ИСХОДНЫЙ ТЕКСТ:
============
Тотальное вышибание как малейшей инициативы со стороны людей, так и минимальных попыток самоорганизации, началось в «благословенные» послереволюционные времена и достигло апогея в «счастливые годы» первых пятилеток. Любая неофициальная форма объединения граждан каралась самым жестоким образом. Поощрявшиеся властями стукачество и доносительство вынуждали людей минимизировать общение и отказываться от общего решения проблем. Государство вторглось в самые мелкие детали жизни и быта, не позволяя людям ни один вопрос решать самостоятельно.
Больше того, официальные «коллективные», «общественные» структуры – начиная с колхозов и заканчивая профсоюзами и «добровольными обществами» были настолько лживы, конъюнктурны и зависимы от властей, что и на уровне общественного восприятия общественная деятельность презиралась, а слово «общественник» стало чуть ли не ругательством.
Понятно, что после почти 100 лет навязывания таких отношений (очевидно, что и ныне власть имущие большевицкие последыши ни мало не заинтересованы в самоорганизации русских людей), удивляться тому, что жители подъезда без посторонней помощи не способны организовать уборку своей лестничной клетки, а фермеры не могут получить место на городской рынке без воли кавказско-среднеазиатских гостей, не приходится.
============
ЗАДАНИЯ К УПРАЖНЕНИЮ:
- 1) Когда, согласно исходному тексту, вышибание инициативы и самоорганизации людей достигло апогея?
- 2) Воспроизведите дословно фрагмент исходного текста, начиная со слов «Понятно, что после» и заканчивая словами «гостей, не приходится.».
Приведённые далее строки представляют собой самостоятельный материал.

ПРЕДОСТАВЛЕННЫЕ СВЕДЕНИЯ:
============
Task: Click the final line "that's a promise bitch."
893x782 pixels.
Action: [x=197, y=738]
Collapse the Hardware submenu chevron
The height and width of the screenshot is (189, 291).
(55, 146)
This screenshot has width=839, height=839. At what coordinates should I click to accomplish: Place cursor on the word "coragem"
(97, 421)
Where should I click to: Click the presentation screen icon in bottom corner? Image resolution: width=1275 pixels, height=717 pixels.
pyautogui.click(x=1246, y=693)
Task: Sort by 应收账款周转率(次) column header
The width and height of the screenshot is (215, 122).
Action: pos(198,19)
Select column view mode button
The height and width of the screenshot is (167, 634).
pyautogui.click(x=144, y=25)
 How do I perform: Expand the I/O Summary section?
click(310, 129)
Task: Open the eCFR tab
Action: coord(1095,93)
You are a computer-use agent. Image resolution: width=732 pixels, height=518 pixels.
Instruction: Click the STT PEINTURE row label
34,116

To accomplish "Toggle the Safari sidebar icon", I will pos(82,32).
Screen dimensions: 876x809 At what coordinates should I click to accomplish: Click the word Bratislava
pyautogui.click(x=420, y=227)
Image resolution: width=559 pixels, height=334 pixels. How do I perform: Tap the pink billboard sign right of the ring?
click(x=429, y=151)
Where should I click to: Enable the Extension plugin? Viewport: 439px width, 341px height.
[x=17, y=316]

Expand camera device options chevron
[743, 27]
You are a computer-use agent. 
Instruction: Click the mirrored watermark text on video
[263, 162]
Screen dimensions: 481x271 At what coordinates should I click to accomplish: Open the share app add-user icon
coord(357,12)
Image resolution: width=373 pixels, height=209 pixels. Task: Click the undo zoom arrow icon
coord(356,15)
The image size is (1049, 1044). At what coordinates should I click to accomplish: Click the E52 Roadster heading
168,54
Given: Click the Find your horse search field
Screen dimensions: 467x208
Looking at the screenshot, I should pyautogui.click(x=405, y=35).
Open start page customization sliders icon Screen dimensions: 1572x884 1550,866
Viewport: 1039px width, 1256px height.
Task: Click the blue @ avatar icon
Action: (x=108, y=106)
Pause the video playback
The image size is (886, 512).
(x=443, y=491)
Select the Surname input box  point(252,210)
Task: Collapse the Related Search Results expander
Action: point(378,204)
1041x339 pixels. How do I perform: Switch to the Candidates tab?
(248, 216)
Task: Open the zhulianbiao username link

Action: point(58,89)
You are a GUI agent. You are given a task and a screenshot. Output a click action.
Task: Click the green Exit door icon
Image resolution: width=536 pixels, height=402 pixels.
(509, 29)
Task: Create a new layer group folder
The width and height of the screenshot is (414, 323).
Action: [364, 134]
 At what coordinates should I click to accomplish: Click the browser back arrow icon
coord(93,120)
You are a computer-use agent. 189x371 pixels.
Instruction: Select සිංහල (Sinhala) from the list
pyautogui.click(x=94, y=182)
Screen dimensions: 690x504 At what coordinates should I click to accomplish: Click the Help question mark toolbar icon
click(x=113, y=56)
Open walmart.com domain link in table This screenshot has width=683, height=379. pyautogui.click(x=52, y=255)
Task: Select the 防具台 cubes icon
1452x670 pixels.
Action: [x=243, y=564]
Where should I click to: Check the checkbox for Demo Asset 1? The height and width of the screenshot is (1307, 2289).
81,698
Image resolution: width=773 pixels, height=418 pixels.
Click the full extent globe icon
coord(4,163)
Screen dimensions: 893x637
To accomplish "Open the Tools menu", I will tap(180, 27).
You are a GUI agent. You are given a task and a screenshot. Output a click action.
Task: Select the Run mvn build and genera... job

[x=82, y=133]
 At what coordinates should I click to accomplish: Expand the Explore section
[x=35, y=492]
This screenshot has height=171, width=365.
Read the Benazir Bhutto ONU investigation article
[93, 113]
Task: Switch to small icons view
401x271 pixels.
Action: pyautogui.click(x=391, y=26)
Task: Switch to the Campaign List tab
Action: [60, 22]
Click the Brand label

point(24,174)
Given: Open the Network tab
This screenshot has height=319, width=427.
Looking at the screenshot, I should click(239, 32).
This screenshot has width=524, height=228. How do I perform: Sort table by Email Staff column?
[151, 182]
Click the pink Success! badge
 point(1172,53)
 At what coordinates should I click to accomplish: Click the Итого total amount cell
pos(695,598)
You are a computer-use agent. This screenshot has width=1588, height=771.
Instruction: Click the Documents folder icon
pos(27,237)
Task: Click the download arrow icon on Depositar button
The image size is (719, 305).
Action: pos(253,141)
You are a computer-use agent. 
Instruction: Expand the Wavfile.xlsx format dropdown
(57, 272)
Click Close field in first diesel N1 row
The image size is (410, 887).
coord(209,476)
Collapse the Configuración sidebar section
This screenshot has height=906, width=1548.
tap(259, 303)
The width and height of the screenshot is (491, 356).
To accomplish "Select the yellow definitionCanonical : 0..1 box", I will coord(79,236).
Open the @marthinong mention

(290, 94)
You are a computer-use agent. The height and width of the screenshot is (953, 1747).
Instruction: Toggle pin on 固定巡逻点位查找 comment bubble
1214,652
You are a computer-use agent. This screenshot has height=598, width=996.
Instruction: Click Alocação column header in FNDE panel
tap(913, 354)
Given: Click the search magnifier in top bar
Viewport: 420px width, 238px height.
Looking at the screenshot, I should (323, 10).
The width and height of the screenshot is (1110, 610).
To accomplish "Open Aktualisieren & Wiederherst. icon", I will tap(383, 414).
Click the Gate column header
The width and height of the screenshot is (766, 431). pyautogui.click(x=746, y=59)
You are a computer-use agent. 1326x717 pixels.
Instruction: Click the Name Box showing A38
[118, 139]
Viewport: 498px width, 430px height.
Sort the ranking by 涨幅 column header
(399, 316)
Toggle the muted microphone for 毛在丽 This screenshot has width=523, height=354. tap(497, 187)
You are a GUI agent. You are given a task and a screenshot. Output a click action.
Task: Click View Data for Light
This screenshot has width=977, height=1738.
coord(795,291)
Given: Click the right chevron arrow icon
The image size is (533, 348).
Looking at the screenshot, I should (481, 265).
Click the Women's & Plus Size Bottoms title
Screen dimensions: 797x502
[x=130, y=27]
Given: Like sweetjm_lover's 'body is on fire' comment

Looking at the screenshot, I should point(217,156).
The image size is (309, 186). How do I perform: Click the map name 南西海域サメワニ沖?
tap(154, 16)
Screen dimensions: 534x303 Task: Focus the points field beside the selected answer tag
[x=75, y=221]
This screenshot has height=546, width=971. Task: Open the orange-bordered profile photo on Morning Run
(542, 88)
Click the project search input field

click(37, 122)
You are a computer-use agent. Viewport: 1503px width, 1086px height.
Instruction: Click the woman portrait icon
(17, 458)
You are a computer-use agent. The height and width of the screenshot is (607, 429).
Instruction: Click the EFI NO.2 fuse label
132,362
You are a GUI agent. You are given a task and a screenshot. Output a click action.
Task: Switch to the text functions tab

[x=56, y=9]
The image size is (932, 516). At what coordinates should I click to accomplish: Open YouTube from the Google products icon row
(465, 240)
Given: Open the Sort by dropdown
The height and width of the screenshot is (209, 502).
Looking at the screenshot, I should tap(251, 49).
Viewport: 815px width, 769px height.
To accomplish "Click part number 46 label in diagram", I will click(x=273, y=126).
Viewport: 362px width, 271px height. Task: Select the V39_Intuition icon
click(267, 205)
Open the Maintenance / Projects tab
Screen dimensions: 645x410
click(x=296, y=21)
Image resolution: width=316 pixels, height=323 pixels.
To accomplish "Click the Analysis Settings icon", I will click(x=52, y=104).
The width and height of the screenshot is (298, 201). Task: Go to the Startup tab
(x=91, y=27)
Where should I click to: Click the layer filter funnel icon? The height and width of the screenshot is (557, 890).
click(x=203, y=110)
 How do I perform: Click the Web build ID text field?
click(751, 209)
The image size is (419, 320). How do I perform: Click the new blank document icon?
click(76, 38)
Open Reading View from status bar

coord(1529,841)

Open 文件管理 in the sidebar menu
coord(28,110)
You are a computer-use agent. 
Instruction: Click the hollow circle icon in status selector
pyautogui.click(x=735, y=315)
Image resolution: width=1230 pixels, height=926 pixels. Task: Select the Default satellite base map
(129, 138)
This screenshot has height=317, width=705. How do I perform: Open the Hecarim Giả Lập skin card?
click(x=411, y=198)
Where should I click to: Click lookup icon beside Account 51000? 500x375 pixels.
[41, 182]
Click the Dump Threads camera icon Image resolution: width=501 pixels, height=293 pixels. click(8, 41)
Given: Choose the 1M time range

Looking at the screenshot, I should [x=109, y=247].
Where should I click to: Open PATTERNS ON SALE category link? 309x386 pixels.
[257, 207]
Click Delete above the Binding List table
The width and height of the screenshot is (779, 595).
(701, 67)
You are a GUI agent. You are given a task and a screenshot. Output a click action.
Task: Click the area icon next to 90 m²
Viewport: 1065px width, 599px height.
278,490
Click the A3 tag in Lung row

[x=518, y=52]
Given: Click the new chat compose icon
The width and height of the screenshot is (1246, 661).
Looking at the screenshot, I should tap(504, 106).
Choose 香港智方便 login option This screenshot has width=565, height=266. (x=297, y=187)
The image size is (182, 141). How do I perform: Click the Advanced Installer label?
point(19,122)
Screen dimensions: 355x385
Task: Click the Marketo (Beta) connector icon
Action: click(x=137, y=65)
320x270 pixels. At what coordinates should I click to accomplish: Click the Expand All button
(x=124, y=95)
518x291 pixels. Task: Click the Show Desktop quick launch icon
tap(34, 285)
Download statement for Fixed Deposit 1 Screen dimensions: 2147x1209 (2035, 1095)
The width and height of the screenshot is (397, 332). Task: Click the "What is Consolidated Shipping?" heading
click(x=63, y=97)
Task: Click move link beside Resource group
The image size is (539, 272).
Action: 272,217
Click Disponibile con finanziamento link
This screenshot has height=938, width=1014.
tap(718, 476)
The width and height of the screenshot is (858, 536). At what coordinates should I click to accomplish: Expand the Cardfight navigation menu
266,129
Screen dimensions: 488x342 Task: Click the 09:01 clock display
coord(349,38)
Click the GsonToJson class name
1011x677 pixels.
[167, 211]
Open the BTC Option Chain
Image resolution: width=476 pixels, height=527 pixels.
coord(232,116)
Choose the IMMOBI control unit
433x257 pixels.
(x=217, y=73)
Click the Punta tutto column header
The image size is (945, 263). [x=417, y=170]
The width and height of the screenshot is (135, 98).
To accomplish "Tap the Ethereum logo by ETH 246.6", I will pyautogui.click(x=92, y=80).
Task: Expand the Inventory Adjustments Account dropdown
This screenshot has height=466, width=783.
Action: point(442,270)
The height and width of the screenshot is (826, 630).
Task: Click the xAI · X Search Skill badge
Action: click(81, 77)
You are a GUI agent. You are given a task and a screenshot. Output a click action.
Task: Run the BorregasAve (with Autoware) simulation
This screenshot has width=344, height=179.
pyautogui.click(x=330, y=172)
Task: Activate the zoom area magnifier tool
============
ОТВЕТЫ К ЗАДАНИЯМ:
- 1) В «счастливые годы» первых пятилеток.

- 2)
Понятно, что после почти 100 лет навязывания таких отношений (очевидно, что и ныне власть имущие большевицкие последыши ни мало не заинтересованы в самоорганизации русских людей), удивляться тому, что жители подъезда без посторонней помощи не способны организовать уборку своей лестничной клетки, а фермеры не могут получить место на городской рынке без воли кавказско-среднеазиатских гостей, не приходится.